De concretarse, la transacción permitiría a Televisa incorporar espectro radioeléctrico, infraestructura de red y una base de más de 24 millones de clientes móviles, marcando su entrada directa al negocio de telefonía móvil y fortaleciendo su estrategia de cuádruple play (televisión, internet, telefonía fija y móvil). El movimiento también posicionaría al grupo como un competidor más relevante en un mercado dominado por Telcel, que concentra más del 60% de las líneas móviles en el país.
La posible compra se alinea con la estrategia de largo plazo de Televisa de integrar contenidos, conectividad y servicios de telecomunicaciones, particularmente a través de izzi, Sky y su plataforma de streaming ViX, en un entorno donde la convergencia de servicios se ha convertido en un factor clave para la retención de clientes y la generación de ingresos recurrentes.
Sin embargo, analistas advierten que el principal desafío de la operación reside en el momento financiero que atraviesa el grupo.

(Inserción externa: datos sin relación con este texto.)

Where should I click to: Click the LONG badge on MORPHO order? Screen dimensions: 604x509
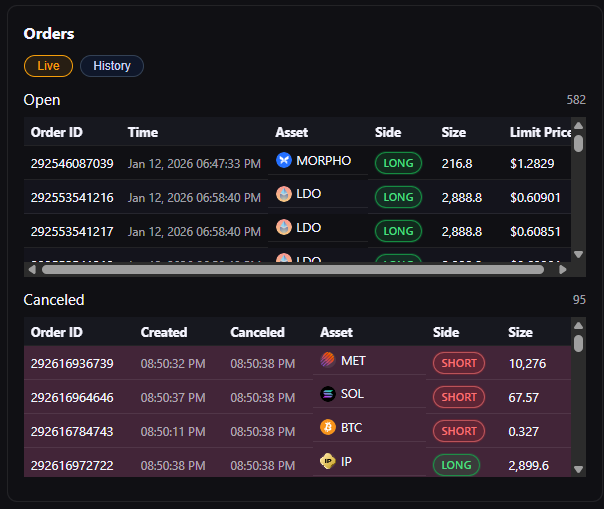(398, 164)

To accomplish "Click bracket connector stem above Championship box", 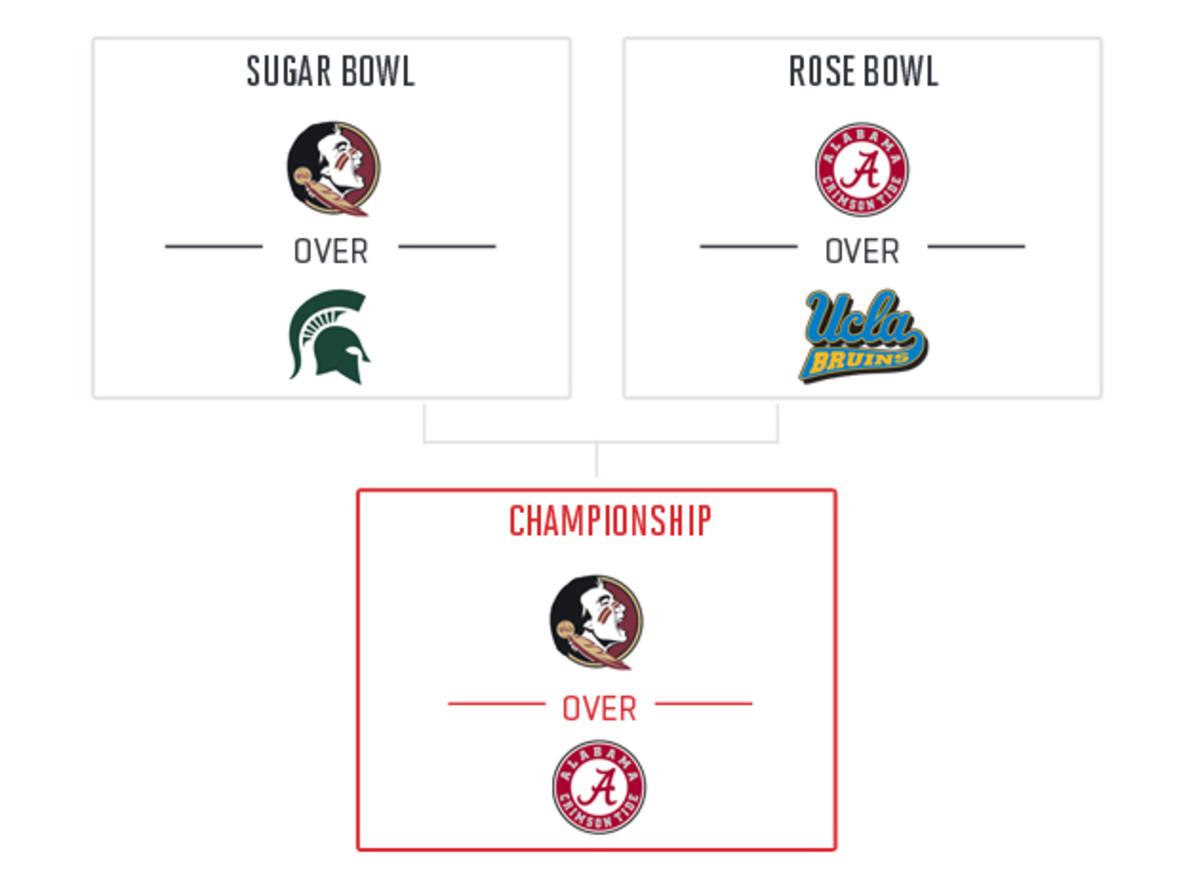I will (x=597, y=460).
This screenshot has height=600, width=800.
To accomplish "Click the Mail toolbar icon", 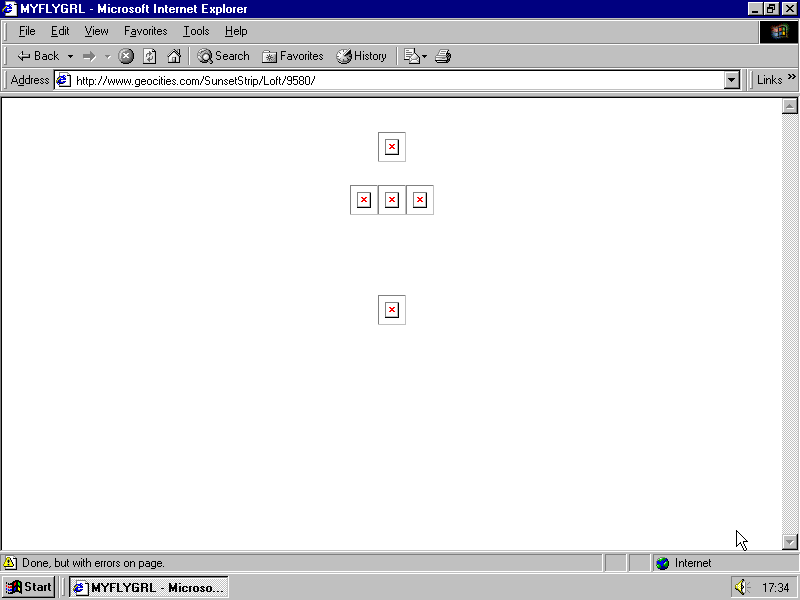I will tap(412, 56).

Una adquisición de esta magnitud presionaría la liquidez, incrementaría los niveles de endeudamiento y podría detonar nuevas revisiones o rebajas en las calificaciones crediticias, justo cuando Televisa busca recuperar la confianza de inversionistas y agencias calificadoras.

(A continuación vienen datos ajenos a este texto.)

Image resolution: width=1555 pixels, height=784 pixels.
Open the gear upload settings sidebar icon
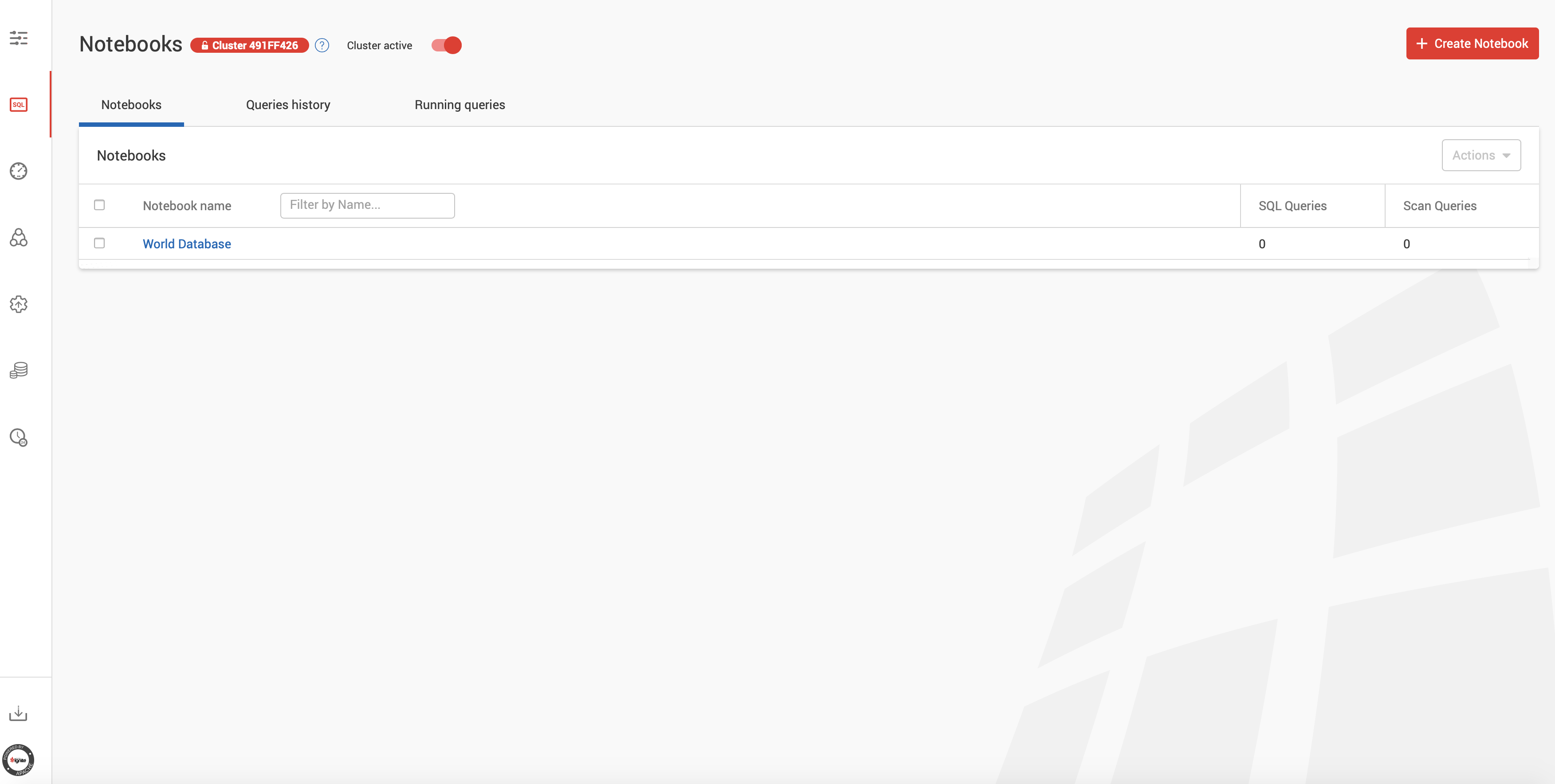click(19, 304)
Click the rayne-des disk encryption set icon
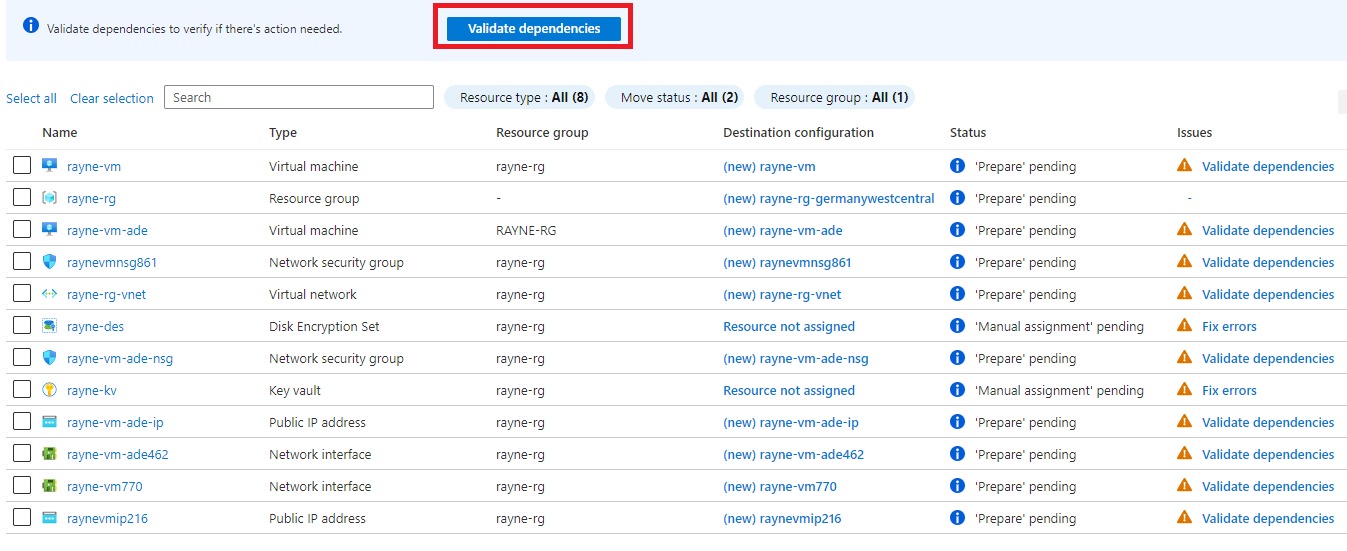Viewport: 1347px width, 551px height. 50,326
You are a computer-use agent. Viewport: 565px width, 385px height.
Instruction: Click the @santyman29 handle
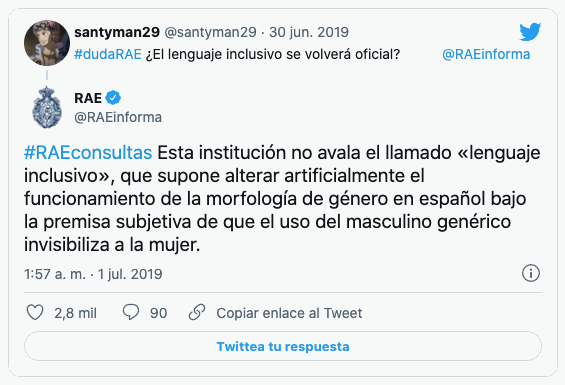(210, 32)
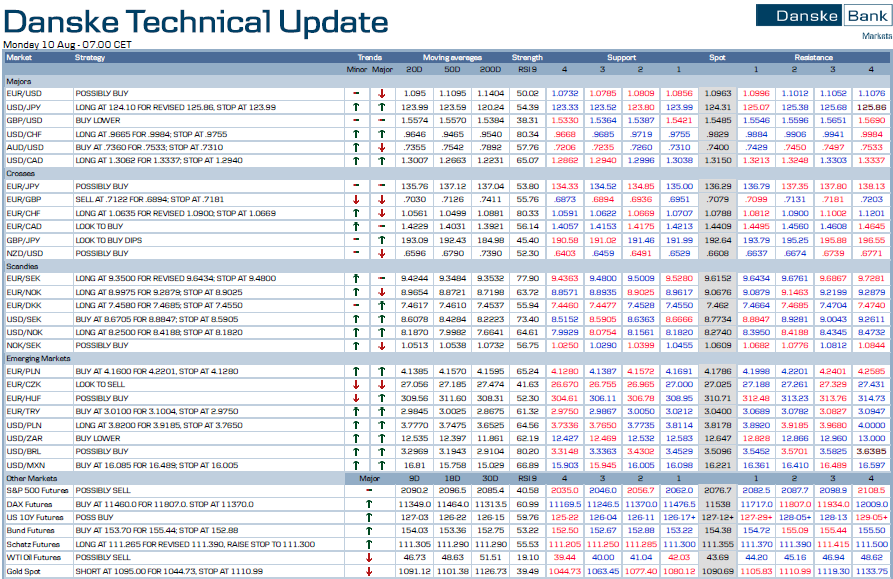This screenshot has width=893, height=579.
Task: Click the Danske Technical Update title
Action: pyautogui.click(x=196, y=22)
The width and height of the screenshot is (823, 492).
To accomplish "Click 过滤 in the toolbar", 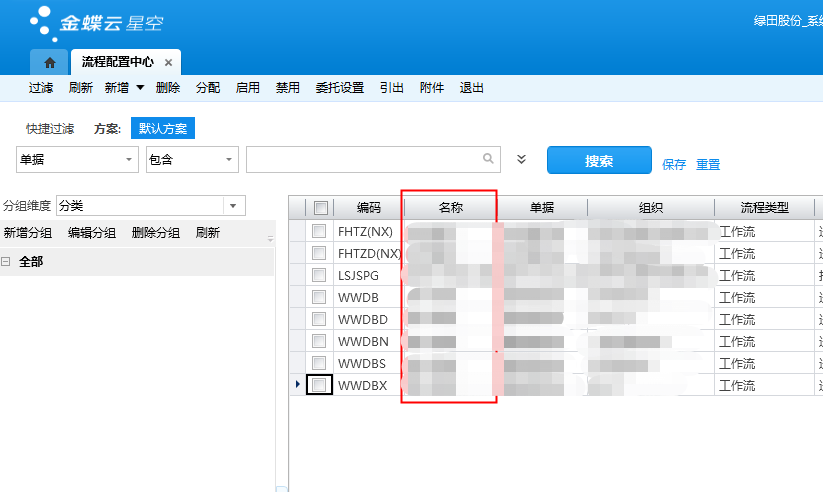I will tap(41, 88).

El contexto no es menor: en los últimos trimestres, Televisa ha enfrentado menores ingresos, pérdida de suscriptores y un entorno operativo complejo en sus principales unidades de negocio, particularmente en izzi y Sky, además del reto de escalar ViX en un mercado de streaming cada vez más competitivo.
Para AT&T, la venta de su operación en México representaría un paso más en su estrategia de desinversión en mercados no prioritarios, tras años de dificultades para alcanzar rentabilidad sostenida en el país, en un sector caracterizado por alta competencia, regulación estricta y elevados costos de inversión.
Hasta el momento, ninguna de las compañías ha confirmado oficialmente las conversaciones. Analistas señalan que cualquier acuerdo estaría sujeto a condiciones regulatorias, evaluación de impacto financiero y aprobación de autoridades de competencia, en una operación que, de avanzar, podría reconfigurar el mapa de las telecomunicaciones en México.